_SUPPLIED PASSAGE_.
Later that month, although he was one of four American golfers who had qualified for the Tokyo Olympics, DeChambeau had to withdraw after a positive Covid test. He said that he had not been vaccinated because he was young and healthy and had not wanted to take the dose away from someone who needed it more. His remarks were ridiculed.
All of this has been set against the backdrop of an ongoing social media feud with his fellow tour pro Brooks Koepka, which has been exacerbated by noisy, giggling fans in tour galleries who taunt DeChambeau with shouts of, “Let’s go, Brooks-y.”
Consider, for example, this interchange among spectators alongside the third green Saturday.
Listening to cheers after DeChambeau had birdied the hole, a young boy asked his father, “Is Bryson everyone’s favorite?”
“Yeah, everybody likes Bryson,” the man replied.
Said a fan standing nearby, “Brooks doesn’t.”
In a few weeks, DeChambeau and Koepka will represent one-sixth of the 12-man American squad at the Ryder Cup, where tensions among teammates are heightened even when everyone is on good terms.
What does DeChambeau think of all that has transpired since June?

_TASK SET_.
1. Repeat the DeChambeau passage from "All of this" to "the man replied.".
2. According to the DeChambeau passage, why did DeChambeau say he had not been vaccinated?
3. Resume the DeChambeau passage after its final sentence.
The data after this passage is not needed for any of the work here.

_EXTRACTED INFORMATION_.
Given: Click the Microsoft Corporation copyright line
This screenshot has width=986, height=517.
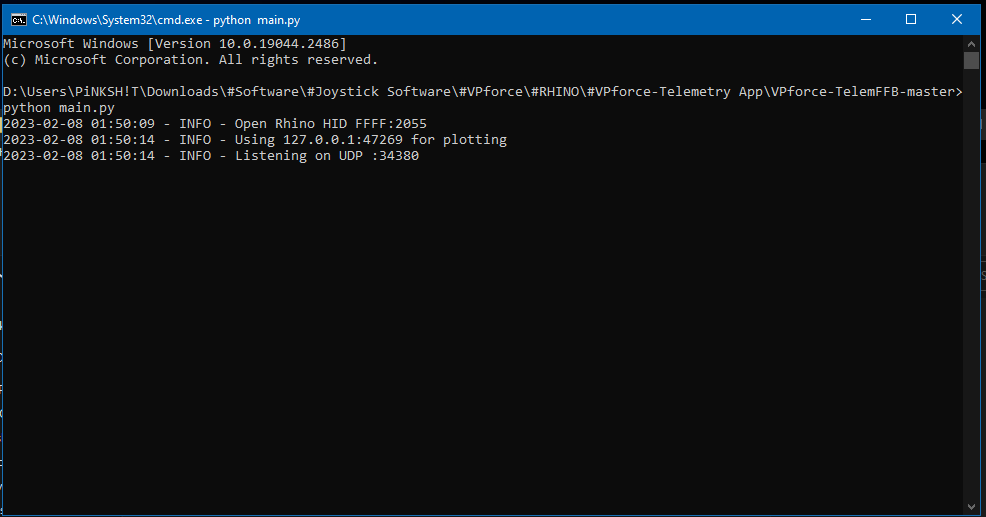Looking at the screenshot, I should pos(190,60).
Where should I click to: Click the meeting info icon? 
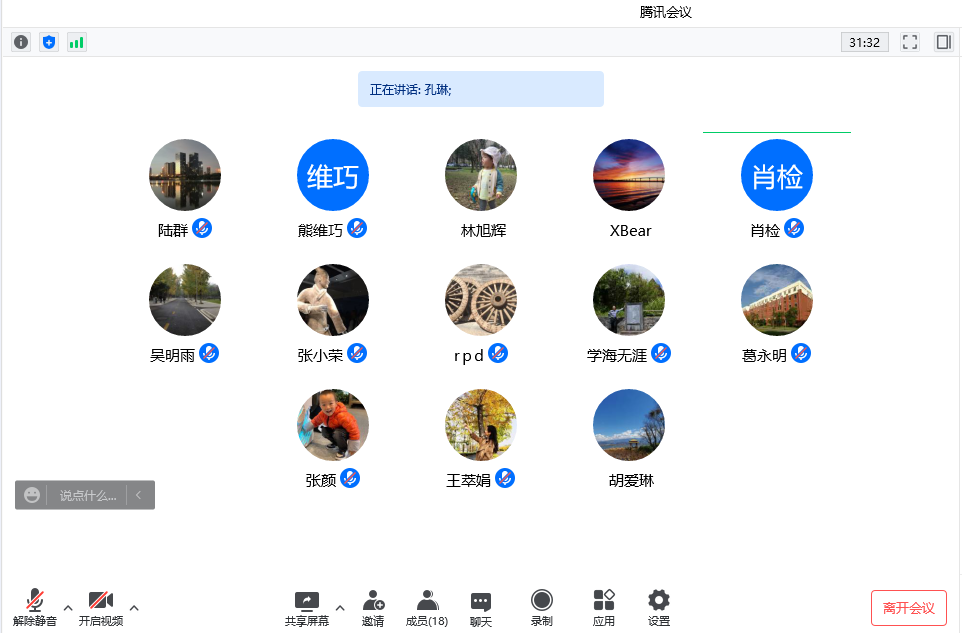pyautogui.click(x=21, y=42)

_PER-TASK ANSWERS_.
1.
All of this has been set against the backdrop of an ongoing social media feud with his fellow tour pro Brooks Koepka, which has been exacerbated by noisy, giggling fans in tour galleries who taunt DeChambeau with shouts of, “Let’s go, Brooks-y.”
Consider, for example, this interchange among spectators alongside the third green Saturday.
Listening to cheers after DeChambeau had birdied the hole, a young boy asked his father, “Is Bryson everyone’s favorite?”
“Yeah, everybody likes Bryson,” the man replied.

2. He was young and healthy and had not wanted to take the dose away from someone who needed it more.

3.
It is hard to say, as DeChambeau, in the weeks since he acknowledged that he had not received a Covid vaccine, has declined to speak with reporters covering the PGA Tour, except for the tour’s broadcast partners and a golf news outlet that pays him as a contributor.
On Saturday, DeChambeau began his round with a routine birdie on the par-3 third hole but then sank an eagle putt of 25 feet on the par-5 fourth and a 53-foot eagle putt on the par-4 fifth. DeChambeau made the turn at 30 and continued to cruise when he knocked his second shot to the par-4 11th hole to within a foot of the hole for another birdie and a four-stroke lead over Cantlay. But on his approach shot to the 12th, DeChambeau sliced a long iron into a bordering pond. (Broadcast microphones picked up DeChambeau blaming a smudge of mud on top of the ball for the mis-hit, although the television camerawork also seemed to show that DeChambeau’s club face was open, which would induce a slice.)
The miscue led to DeChambeau’s first bogey in 30 holes, and he followed that setback with another ball plunked into the water protecting the front of the par-3 13th hole. The error led to a double bogey. The large, raucous crowd that had been following DeChambeau seemed thunderstruck.
But DeChambeau rallied by draining a 10-foot birdie putts on the 14th and 16th holes. He also needed four shots to reach the 489-yard par-4 15th hole and made bogey. In the end, 67 was a splendid score considering that DeChambeau had hit only nine of 14 fairways. He was, however, second in the field in driving distance.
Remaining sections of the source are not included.